[Aim of the task]:
Go through the records and write each one out again exactly.

[Provided data]:
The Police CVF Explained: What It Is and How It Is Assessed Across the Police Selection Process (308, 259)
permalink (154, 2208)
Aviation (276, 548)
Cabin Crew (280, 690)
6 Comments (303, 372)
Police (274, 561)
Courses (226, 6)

[Expected output]:
The Police CVF Explained: What It Is and How It Is Assessed Across the Police Selection Process (308, 259)
permalink (154, 2208)
Aviation (276, 548)
Cabin Crew (280, 690)
6 Comments (303, 372)
Police (274, 561)
Courses (226, 6)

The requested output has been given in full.